À l'époque, le militant n'est déjà plus un inconnu du grand public. En particulier grâce au Fonds de lutte contre la corruption, qu'il a créé en 2012. Financé par des dons d'hommes d'affaires sympathisants, cette structure lui permet de critiquer le régime en place. Alexeï Navalny s'impose vite dans le débat public grâce à ce qui devient son thème fétiche, porté par son charisme et la véhémence de ses prises de parole. Son site internet Rospil, qui traque les faits de corruption en décortiquant comptes et appels d'offre de l'administration, lui assure sa publicité.

Des "vues conservatrices"

Des années plus tard, l'homme assume : dans un entretien avec l'AFP en 2018, il se disait "fier" de son travail pour relier "les branches traditionnelles de l’opposition en Russie, libérale et soi-disant nationaliste". Il dit en garder "des vues conservatrices" sur le plan migratoire, souhaitant l'introduction de visas pour les ressortissants des ex-républiques soviétiques d'Asie centrale, d'où provient une grande partie de l'immigration économique. 

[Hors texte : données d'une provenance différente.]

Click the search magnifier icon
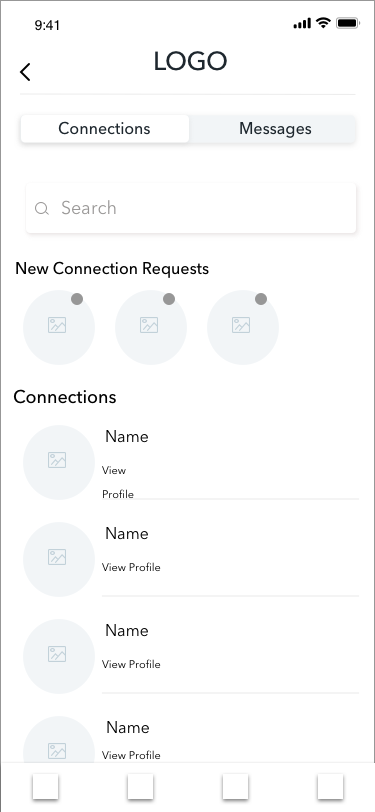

Ses "vues conservatrices", le candidat aurait bien aimé les défendre devant les urnes. Problème : depuis sa percée en 2013 à Moscou, il a été interdit de participer à une élection, la justice trouvant à chaque occasion un moyen de le disqualifier. Année après année, l'homme a néanmoins accordé des dizaines d'interviews, dans lesquelles il affûte un programme résolument libéral. Mais ses tentatives de séduction auprès de l'électorat conservateur et certaines convictions continuent de diviser l'opinion. Notamment en 2014, quand il tarde à dénoncer la politique menée par Moscou en Ukraine et qu'il plaide pour un nouveau référendum pour déterminer le futur de la Crimée, fraichement annexée. 

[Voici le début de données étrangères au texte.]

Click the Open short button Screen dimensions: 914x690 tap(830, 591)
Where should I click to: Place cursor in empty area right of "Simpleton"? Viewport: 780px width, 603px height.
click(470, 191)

Quel avenir pour l'ennemi juré du Kremlin ? Alexeï Navalny est la cible de multiples affaires judiciaires depuis son retour en Russie le 17 janvier après des mois de convalescence en Allemagne pour un empoisonnement dont il accuse le président Vladimir Poutine d'être responsable. "Je fais de la politique depuis longtemps, je suis souvent arrêté (...) C'est simplement une partie de la vie", avait-il relativisé il y a quelques années. "Je fais le travail que je préfère, les gens me soutiennent, j'ai de nombreux partisans. Qu'est-ce qui peut rendre un homme plus heureux ?"

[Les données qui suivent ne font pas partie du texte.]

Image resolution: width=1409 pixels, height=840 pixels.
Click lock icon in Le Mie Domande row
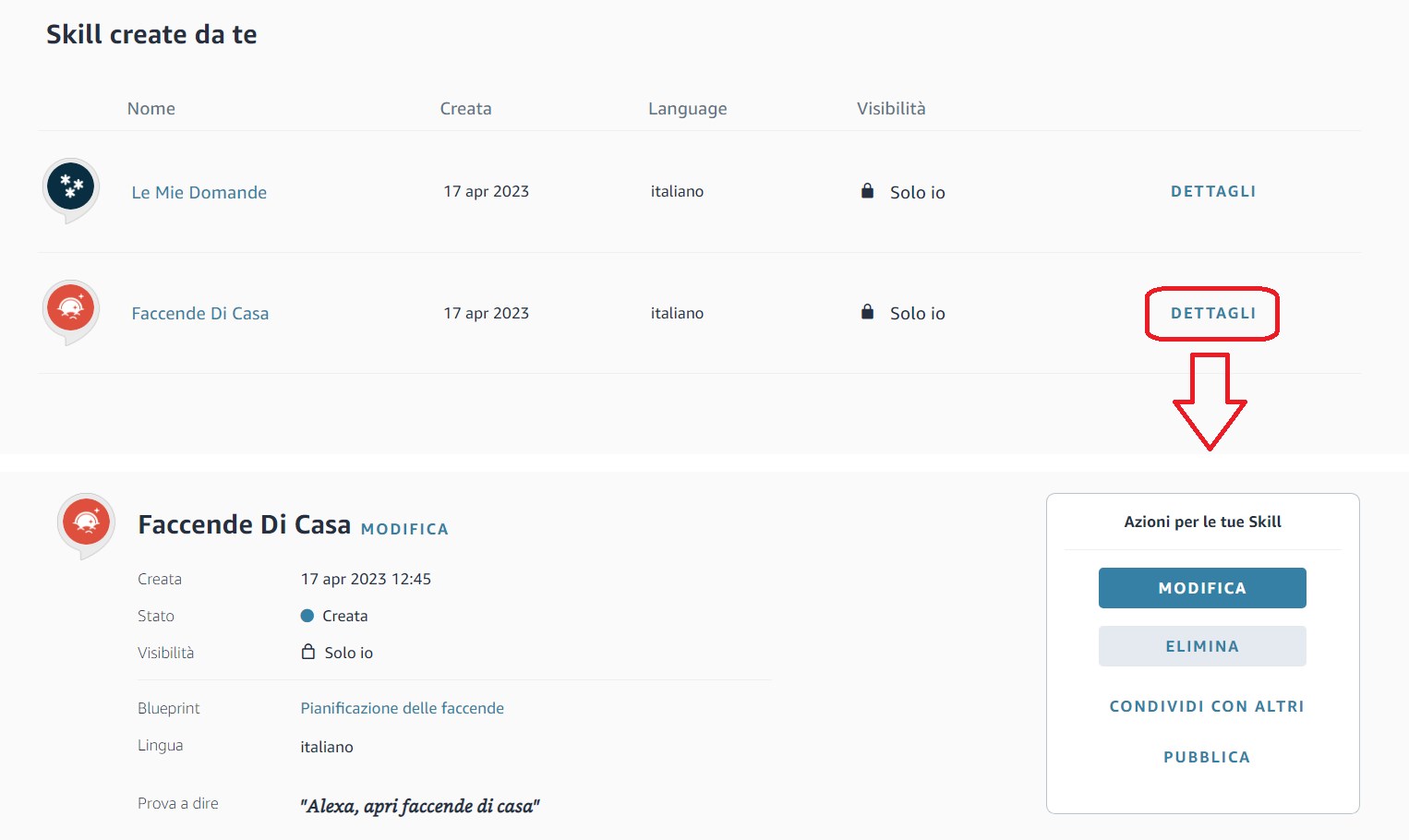pyautogui.click(x=867, y=191)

Le 2 février, un tribunal moscovite a ordonné l'emprisonnement pour près de trois ans de l'opposant Alexeï Navalny, entraînant la condamnation unanime de l'Occident, sur fond de répression d'un mouvement de contestation. La juge Natalia Repnikova avait estimé que le principal détracteur de Vladimir Poutine avait violé son contrôle judiciaire et devait en conséquence purger une peine de trois ans et demi de prison avec sursis datant de 2014, moins une dizaine de mois passés cette année-là assigné à résidence.